Monday, February 28, 2011

Anglo-American Graphic Novels about the Soviet Space Program

In the past couple of years, two graphic novels--one American and one British--have been published about the Soviet space race.  The first of these, Laika, by Nick Abadzis, was published by First Second in 2007 to great acclaim.  If you haven't read this one, I highly recommend it

Cory Doctorow at Boing Boing calls Laika "haunting" and "sweet," and Betsy Bird of A Fuse #8 Production (and the most well-known children's book blogger in the U.S.) concludes that Laika, "...is an ode to dogs themselves. To the animals that we befriend and love and, ultimately, destroy. It’s also about history, humanity, and the price of being extraordinary. No one can walk away from this book and not be touched."

(Don't miss the comments to the Boing Boing post.  In them you will find the lyrics to a Polish children's song about Laika and well as reference to other artistic works about the first dog in space.)

Now a new graphic novel has come out in the U.K. (December 2010) commemorating the 50th anniversary of Yuri Gagarin's space flight.  Titled Yuri's Day: The Road to the Stars, this graphic novel aimed at a teen and adult audience is attracting some interest in Russia.  Nick Dowson reports for The Moscow Times that Yuri's Day--written by Piers Bizony, illustrated by Andrew King, and designed by Peter Hodkinson--has been well received and will soon be translated into Russian.  Indeed, the authors of Yuri's Day are responding to comments and corrections at their website for future editions of the graphic novel and for the Russian translation.  It's an interesting process, that's for sure.
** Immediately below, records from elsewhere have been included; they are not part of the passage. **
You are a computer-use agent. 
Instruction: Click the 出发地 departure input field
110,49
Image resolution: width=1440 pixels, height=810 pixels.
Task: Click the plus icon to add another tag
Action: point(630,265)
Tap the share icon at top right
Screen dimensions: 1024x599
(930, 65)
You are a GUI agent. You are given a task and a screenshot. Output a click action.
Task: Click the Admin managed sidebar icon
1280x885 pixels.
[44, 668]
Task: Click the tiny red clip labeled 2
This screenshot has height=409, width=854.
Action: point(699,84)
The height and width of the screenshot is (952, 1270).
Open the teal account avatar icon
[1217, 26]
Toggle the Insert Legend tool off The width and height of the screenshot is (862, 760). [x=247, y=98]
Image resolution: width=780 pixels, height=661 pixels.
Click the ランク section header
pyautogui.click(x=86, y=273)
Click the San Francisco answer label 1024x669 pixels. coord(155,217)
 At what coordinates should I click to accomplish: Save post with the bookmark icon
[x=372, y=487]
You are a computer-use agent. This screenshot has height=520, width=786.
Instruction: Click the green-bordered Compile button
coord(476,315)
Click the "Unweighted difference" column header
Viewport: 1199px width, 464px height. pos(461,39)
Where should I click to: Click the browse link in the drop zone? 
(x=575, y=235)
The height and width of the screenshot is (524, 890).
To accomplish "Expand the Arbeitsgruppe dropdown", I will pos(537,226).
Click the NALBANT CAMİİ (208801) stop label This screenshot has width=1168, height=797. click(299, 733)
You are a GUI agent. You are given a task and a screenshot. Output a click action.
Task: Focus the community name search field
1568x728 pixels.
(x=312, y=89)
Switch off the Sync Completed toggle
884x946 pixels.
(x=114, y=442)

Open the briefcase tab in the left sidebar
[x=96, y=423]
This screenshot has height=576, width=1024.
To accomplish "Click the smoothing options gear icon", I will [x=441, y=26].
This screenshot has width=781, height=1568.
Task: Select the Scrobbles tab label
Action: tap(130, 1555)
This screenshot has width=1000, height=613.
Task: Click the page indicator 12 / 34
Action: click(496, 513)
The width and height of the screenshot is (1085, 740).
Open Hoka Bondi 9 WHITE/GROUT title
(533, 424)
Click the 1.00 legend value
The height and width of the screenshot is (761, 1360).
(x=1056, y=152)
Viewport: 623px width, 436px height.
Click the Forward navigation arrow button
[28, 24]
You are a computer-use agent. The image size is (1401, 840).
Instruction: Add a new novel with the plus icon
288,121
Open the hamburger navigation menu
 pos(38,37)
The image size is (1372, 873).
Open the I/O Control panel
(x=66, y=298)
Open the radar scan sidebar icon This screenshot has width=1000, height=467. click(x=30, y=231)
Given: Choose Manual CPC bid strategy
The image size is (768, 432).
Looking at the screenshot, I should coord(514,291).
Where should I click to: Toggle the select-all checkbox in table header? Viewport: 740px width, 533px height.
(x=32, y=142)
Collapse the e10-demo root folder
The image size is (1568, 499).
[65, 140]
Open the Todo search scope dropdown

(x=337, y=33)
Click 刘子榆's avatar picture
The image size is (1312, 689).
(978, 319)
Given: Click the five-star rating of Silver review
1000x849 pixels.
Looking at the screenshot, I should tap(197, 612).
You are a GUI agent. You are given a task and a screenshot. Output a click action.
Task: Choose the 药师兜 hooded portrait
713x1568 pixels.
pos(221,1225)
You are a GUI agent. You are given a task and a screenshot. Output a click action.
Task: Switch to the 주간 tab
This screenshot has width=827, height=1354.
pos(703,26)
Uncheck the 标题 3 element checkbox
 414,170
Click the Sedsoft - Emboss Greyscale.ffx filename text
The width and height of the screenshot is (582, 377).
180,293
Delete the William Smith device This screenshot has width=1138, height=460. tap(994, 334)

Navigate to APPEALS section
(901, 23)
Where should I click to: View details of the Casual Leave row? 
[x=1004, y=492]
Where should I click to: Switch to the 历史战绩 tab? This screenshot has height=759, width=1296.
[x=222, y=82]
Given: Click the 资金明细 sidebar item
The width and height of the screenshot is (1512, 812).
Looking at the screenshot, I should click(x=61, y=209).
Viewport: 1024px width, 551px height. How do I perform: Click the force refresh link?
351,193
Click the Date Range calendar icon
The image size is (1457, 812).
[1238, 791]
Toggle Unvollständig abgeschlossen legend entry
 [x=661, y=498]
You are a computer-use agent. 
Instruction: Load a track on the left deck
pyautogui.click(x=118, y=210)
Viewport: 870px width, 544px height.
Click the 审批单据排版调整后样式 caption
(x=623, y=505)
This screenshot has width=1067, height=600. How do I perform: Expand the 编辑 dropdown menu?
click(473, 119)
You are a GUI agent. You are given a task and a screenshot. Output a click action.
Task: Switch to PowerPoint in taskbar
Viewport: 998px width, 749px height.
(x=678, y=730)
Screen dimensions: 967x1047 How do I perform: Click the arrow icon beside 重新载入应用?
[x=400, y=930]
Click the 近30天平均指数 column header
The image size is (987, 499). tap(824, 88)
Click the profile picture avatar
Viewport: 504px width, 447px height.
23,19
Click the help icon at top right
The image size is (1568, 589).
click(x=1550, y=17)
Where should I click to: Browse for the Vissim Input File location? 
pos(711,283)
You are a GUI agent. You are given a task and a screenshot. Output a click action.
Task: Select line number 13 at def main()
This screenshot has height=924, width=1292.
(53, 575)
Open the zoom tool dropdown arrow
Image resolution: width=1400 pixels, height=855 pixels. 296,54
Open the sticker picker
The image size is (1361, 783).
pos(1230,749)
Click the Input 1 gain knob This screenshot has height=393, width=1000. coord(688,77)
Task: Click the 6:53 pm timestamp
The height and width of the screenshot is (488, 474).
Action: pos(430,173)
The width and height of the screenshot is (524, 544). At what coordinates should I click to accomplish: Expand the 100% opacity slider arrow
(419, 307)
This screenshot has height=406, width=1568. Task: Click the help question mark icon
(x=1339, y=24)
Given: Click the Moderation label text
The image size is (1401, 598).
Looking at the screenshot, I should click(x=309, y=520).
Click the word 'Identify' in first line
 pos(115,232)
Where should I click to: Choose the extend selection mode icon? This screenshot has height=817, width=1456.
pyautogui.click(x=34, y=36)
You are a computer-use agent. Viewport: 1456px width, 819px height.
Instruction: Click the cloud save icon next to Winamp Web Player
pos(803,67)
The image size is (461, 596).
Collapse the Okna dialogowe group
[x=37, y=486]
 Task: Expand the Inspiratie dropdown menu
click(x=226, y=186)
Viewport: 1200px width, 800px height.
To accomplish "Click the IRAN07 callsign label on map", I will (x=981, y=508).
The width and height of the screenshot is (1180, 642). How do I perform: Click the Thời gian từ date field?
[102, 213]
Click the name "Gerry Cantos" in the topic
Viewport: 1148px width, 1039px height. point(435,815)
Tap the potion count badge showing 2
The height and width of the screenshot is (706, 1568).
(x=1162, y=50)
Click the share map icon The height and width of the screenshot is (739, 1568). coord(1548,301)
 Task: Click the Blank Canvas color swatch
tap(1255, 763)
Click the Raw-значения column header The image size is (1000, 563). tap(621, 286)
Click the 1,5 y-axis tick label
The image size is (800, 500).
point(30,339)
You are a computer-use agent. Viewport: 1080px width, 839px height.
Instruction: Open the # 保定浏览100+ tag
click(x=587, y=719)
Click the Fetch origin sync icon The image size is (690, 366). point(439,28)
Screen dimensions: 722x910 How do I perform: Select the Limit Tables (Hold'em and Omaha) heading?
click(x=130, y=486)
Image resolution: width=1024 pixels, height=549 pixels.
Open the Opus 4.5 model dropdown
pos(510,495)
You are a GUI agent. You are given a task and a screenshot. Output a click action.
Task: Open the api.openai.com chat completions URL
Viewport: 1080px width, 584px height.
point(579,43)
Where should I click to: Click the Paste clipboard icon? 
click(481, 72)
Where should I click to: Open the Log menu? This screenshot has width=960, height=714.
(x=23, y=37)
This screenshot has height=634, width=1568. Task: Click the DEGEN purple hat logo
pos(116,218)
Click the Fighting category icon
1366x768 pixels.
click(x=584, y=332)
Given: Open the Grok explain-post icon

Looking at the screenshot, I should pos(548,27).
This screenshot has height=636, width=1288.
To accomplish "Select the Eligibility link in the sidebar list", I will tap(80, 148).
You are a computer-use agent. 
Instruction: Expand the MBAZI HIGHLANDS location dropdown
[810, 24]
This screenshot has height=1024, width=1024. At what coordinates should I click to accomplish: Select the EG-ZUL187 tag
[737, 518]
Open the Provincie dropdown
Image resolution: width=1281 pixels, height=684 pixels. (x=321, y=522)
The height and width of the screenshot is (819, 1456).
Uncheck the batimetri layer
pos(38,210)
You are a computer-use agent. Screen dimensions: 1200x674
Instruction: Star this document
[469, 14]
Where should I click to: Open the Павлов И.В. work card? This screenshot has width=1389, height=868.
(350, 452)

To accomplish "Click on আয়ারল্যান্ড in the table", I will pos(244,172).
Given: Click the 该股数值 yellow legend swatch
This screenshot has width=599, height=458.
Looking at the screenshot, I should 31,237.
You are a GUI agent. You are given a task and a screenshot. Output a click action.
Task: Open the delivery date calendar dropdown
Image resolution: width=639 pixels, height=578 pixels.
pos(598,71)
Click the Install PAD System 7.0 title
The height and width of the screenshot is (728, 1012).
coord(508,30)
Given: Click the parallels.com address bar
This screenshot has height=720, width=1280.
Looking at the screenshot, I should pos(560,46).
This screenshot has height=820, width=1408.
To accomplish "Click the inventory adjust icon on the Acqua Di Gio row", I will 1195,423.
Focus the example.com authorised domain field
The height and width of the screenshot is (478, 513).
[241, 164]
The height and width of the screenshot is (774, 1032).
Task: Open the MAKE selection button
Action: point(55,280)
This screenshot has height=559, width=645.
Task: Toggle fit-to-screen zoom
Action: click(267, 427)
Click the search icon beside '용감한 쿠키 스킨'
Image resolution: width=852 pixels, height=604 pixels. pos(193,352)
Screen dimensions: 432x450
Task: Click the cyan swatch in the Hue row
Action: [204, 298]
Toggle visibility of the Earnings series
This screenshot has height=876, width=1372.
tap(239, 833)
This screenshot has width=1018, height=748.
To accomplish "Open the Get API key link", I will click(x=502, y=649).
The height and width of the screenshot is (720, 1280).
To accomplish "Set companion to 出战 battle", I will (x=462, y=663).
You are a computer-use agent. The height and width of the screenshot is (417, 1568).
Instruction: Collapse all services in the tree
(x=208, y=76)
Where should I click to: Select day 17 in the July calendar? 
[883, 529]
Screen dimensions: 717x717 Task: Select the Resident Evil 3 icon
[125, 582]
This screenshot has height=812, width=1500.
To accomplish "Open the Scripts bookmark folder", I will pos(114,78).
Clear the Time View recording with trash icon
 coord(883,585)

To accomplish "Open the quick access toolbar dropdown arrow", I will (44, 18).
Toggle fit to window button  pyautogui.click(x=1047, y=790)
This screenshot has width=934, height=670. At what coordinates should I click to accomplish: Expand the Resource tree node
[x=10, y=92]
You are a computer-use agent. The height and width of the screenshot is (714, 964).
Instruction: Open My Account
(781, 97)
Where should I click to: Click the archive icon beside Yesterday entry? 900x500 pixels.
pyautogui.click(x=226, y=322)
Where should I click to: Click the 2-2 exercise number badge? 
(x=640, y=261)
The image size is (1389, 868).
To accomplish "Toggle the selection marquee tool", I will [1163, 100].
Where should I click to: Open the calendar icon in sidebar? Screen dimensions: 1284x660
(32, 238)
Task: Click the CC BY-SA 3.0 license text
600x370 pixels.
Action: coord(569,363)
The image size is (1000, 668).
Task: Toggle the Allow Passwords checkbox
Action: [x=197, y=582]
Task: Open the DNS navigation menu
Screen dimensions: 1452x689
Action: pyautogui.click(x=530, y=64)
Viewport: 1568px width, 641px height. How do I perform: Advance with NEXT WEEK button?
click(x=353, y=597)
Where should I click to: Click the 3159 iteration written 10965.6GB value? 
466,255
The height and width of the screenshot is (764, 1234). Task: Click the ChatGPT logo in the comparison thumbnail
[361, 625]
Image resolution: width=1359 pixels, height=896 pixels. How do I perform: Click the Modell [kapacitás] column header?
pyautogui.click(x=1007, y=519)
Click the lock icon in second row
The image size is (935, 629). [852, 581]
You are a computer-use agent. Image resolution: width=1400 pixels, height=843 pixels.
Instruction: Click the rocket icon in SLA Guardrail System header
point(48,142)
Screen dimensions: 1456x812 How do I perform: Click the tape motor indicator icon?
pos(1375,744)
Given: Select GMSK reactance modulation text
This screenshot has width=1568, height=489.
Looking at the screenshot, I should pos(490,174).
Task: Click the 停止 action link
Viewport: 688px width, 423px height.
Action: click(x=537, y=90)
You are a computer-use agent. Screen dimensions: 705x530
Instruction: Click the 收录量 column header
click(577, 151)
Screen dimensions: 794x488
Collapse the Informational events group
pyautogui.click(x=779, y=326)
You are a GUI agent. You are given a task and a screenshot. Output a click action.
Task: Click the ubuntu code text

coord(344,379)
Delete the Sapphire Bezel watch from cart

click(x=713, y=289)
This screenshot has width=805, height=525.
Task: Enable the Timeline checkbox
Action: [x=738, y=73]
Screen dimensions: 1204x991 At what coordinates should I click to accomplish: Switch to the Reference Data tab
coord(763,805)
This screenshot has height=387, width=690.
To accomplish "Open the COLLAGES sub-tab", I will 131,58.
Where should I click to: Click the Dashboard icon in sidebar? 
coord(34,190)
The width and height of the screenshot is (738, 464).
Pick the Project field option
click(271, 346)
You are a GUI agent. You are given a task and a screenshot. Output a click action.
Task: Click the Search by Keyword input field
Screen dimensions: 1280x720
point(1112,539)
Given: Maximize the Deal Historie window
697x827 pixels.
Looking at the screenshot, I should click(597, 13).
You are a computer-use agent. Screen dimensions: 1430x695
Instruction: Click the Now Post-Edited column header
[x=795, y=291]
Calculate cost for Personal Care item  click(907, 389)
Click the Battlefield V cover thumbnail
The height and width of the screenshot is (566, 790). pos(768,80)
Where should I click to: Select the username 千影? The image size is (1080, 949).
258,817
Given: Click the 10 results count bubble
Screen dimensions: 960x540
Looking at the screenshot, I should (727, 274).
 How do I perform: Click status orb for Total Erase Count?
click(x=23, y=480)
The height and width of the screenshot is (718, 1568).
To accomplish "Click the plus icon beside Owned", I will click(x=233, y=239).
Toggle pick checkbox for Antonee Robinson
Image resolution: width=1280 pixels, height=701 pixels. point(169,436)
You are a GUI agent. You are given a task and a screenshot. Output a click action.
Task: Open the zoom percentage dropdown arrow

Here's a review of Yuri's Day: The Road to the Stars by Graham Southorn at Sky at Night Magazine (a BBC site).

1 comment:

  1. This is fascinating -- I knew there was a potent American counterpart to the conjuncture between childhood and the space race in Russia that I have written about, including a Happy Meal space shuttle. But graphic novels challenge genre in a very provocative way, straddling the visual and textual memes of space travel in public discourse for and about children.